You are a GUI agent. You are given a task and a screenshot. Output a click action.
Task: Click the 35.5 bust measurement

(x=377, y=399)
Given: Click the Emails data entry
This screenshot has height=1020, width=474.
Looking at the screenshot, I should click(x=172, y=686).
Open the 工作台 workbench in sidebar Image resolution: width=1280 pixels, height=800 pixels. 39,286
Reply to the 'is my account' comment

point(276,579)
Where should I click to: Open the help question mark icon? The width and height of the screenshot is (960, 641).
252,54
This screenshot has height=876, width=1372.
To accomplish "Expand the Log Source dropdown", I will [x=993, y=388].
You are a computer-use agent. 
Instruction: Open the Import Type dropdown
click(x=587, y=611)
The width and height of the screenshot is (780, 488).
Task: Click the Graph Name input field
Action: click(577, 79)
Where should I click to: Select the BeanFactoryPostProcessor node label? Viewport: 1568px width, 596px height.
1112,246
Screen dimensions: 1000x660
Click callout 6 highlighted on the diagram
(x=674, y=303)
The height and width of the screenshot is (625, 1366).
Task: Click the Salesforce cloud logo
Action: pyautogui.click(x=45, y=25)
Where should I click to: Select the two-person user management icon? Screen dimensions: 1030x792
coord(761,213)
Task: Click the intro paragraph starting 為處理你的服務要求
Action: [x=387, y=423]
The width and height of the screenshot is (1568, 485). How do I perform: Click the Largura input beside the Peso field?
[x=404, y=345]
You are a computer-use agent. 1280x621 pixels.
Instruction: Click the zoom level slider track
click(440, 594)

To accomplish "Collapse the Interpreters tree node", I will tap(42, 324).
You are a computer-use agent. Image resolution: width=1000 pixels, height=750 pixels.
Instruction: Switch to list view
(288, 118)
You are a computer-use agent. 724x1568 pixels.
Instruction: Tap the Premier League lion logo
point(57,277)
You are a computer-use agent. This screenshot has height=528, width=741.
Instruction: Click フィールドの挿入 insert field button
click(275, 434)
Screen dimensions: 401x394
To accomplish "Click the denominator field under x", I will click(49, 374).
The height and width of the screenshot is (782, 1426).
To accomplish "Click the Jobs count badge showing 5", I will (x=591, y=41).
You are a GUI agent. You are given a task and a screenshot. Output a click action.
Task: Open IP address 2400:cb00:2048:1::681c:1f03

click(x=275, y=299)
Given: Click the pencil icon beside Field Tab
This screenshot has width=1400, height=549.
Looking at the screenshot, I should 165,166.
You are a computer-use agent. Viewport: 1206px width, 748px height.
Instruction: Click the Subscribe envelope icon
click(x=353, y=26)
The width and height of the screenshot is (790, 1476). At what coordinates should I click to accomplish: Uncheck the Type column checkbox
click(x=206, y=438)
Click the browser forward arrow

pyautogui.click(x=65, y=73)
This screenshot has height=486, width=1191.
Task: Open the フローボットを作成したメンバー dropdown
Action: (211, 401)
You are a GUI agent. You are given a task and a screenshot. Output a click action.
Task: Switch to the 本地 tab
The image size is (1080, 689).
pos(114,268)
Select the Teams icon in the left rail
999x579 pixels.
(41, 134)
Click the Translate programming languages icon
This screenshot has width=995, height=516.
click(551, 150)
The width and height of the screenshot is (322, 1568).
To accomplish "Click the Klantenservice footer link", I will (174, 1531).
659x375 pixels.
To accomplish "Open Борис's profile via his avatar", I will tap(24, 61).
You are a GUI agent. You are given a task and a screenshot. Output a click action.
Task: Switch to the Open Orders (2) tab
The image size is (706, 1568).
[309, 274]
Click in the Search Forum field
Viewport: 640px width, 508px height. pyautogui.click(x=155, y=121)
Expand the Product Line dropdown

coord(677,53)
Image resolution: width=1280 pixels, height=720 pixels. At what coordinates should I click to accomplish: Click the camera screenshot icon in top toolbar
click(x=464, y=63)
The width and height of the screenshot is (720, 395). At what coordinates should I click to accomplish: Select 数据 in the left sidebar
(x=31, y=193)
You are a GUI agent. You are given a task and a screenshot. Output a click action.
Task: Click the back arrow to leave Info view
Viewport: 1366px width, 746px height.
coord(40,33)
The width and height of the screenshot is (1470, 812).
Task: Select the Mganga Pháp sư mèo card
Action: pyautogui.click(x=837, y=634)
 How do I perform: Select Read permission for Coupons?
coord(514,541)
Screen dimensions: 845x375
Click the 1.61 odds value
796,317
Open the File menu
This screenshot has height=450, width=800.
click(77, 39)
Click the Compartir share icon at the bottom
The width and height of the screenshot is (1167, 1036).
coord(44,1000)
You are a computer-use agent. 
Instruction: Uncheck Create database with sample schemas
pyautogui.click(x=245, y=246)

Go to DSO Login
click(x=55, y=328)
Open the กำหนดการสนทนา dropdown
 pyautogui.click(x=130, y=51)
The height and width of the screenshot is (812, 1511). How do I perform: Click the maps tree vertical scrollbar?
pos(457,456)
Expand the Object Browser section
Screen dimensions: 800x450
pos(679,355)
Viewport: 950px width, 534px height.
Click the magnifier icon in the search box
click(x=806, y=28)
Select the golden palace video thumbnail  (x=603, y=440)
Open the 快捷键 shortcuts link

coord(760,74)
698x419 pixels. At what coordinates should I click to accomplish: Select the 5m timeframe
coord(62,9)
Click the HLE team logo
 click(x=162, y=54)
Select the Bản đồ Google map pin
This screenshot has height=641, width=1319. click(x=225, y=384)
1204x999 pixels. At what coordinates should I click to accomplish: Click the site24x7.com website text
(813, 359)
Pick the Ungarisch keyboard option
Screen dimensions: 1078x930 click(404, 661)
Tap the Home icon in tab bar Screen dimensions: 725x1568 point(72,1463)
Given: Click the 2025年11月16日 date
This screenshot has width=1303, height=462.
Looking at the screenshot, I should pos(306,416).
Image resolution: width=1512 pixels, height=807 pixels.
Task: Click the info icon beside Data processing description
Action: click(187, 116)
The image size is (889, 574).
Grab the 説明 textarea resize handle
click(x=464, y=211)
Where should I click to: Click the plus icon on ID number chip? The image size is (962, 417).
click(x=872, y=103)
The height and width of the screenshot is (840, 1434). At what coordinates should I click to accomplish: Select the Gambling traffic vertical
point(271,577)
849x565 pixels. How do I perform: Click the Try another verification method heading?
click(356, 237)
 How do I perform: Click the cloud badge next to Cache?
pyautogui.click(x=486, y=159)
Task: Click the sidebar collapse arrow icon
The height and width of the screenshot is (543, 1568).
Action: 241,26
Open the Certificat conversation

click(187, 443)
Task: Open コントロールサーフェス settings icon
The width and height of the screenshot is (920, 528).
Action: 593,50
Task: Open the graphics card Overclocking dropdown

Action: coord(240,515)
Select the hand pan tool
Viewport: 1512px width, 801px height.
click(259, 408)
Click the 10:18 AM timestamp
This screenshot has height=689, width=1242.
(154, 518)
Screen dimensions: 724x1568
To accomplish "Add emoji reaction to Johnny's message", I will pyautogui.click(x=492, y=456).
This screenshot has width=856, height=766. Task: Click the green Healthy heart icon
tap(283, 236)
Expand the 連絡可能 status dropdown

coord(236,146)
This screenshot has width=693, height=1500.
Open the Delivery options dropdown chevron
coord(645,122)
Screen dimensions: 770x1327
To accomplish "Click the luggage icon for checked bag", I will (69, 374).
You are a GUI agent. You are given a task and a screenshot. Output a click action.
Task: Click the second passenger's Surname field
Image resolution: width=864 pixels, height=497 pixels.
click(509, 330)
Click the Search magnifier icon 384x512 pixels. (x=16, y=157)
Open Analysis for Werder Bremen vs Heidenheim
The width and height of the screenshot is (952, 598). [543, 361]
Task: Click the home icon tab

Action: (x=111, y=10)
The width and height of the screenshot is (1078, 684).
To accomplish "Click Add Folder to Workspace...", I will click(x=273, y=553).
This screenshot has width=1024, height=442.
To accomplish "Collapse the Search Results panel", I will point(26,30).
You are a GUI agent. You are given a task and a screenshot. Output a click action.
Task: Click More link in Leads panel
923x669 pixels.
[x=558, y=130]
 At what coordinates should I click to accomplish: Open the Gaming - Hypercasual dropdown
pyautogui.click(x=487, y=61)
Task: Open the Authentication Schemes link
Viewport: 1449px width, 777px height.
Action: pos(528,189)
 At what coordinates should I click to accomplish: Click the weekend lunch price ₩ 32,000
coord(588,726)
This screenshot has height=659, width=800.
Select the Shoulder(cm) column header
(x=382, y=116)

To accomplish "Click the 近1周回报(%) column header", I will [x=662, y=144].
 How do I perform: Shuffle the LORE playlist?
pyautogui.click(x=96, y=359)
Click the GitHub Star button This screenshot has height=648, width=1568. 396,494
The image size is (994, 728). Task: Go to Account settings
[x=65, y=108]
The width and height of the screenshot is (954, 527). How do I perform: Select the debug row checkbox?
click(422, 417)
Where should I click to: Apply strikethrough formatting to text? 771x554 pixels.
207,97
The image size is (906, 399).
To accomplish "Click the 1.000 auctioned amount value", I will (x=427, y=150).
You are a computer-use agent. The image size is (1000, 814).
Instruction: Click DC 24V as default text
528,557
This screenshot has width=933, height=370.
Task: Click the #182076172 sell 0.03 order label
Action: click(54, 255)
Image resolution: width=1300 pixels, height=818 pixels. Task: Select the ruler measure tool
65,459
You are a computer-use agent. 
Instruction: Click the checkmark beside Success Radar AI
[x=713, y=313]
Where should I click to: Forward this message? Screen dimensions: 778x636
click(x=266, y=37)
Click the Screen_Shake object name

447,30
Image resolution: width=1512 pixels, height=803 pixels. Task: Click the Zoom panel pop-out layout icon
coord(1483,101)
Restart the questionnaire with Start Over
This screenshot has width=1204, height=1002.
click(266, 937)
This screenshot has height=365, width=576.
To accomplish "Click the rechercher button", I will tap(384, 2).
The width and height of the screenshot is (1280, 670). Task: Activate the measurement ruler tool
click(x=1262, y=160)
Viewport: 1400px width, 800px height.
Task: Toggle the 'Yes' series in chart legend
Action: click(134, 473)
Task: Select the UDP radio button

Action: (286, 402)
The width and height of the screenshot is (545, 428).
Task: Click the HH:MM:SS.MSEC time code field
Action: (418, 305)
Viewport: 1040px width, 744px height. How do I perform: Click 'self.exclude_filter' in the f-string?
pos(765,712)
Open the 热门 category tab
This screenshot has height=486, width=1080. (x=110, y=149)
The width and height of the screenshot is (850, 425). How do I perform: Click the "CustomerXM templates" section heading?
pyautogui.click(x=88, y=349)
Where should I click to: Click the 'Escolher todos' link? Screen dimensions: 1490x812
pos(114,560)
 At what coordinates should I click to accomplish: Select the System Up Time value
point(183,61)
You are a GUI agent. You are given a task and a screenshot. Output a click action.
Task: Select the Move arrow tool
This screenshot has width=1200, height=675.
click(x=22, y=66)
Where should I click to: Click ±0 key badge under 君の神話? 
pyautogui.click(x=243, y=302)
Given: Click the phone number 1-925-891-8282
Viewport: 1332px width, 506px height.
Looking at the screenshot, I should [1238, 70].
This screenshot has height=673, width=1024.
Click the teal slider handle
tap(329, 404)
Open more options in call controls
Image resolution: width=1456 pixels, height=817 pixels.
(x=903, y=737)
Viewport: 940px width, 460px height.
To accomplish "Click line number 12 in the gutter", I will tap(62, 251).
===============
Exercise:
Nothing but the lines from the one containing "Open the 热门 category tab" through the last line of the listing should be output, each exactly as written.

Exercise solution:
Open the 热门 category tab
This screenshot has height=486, width=1080. (x=110, y=149)
The width and height of the screenshot is (850, 425). How do I perform: Click the "CustomerXM templates" section heading?
pyautogui.click(x=88, y=349)
Where should I click to: Click the 'Escolher todos' link? Screen dimensions: 1490x812
pos(114,560)
 At what coordinates should I click to accomplish: Select the System Up Time value
point(183,61)
You are a GUI agent. You are given a task and a screenshot. Output a click action.
Task: Select the Move arrow tool
This screenshot has width=1200, height=675.
click(x=22, y=66)
Where should I click to: Click ±0 key badge under 君の神話? 
pyautogui.click(x=243, y=302)
Given: Click the phone number 1-925-891-8282
Viewport: 1332px width, 506px height.
Looking at the screenshot, I should [1238, 70].
This screenshot has height=673, width=1024.
Click the teal slider handle
tap(329, 404)
Open more options in call controls
Image resolution: width=1456 pixels, height=817 pixels.
(x=903, y=737)
Viewport: 940px width, 460px height.
To accomplish "Click line number 12 in the gutter", I will tap(62, 251).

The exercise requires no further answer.